As if she knew how much I needed time to just write, to let all Mexican and Belgian reflections pour out of me onto paper, my friend asked me to farm sit in the north of France. What followed were ten days of the most splendid solitude, of writing and reading, picking fresh food from the garden, cooking and baking, sunbathing and painting, talking to the animals, walking in the woods with fingers purple from the juicy berries they would find. Living in a little French farm dream.
That's where I wrote this:
What a blessing to have found my passion, to be able to always carry it with me, all I need is pen and paper and soon a new world unfolds. I get in a trance where the outside world stops, or keeps going, but I don’t notice and I don’t care, because my head is already in another place.
Like Colette wrote: the future doesn’t interest me very much.
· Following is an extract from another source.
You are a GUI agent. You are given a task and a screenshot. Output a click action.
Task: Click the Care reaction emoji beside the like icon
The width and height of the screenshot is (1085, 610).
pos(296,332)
I will never know what will happen (setting intentions and manifesting, yes) so why would I spend much time trying to live in the future? I prefer to see and write about what is happening right now. Like the soft jazz playing, the little birds coming to have a look in the kitchen where I’m writing at the kitchen table for god knows how long with a cup of cold coffee. Flowers looking more and more sad every day, a basket of shiny red and zebra green tomatoes, the sound of a humming tractor in the distance. My nose is running, a faint taste of coffee takes over my insides.
I can describe my surroundings until the end of time, but we all know my favourite place to roam is the past. Memories of childhood playing in the garden, flying on that swing to be one with the birds, calling up ghosts with friends in dark forest huts, already being into boys, knowing there would be so much more to follow. Teenage years falling in and out of love, tasting the freedom of living alone and doing whatever I want.
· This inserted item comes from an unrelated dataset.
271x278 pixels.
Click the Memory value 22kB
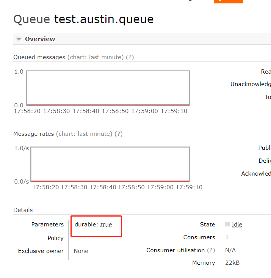232,263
My first travels by myself, to Greece for work, to Valencia for studies, Lithuania for love, Nepal for internship and the decision it wouldn’t stop after that. What I didn’t realise back then is that it would actually never stop. That at some points in my life I would try to stop it. To sweep my itchy feet under the rug but they wouldn’t be able to stay there long because I know how beautiful and full of magic this world is. And it’s hard knowing that and choosing to stay in one place.
When I do find myself settling in one place my mind easily wanders to the other side of the globe, like New Zealand, where my last working holiday visa is waiting to show me a good time. When I put my mind to something, I have to make it happen. I’m not for the all talk no action. I’m definitely all talk and all action.
Enjoying the impulsivity living inside of me when routine is not. That's what brought me here, house sitting a farm in France. Impulsiveness brought me most places I’ve been in life. When I start to think things through, it’s easier to say no and crawl back into what I know already. My comfort zone. While I know well enough this is my comfort zone. I always have it with me wherever I go: my pen and paper.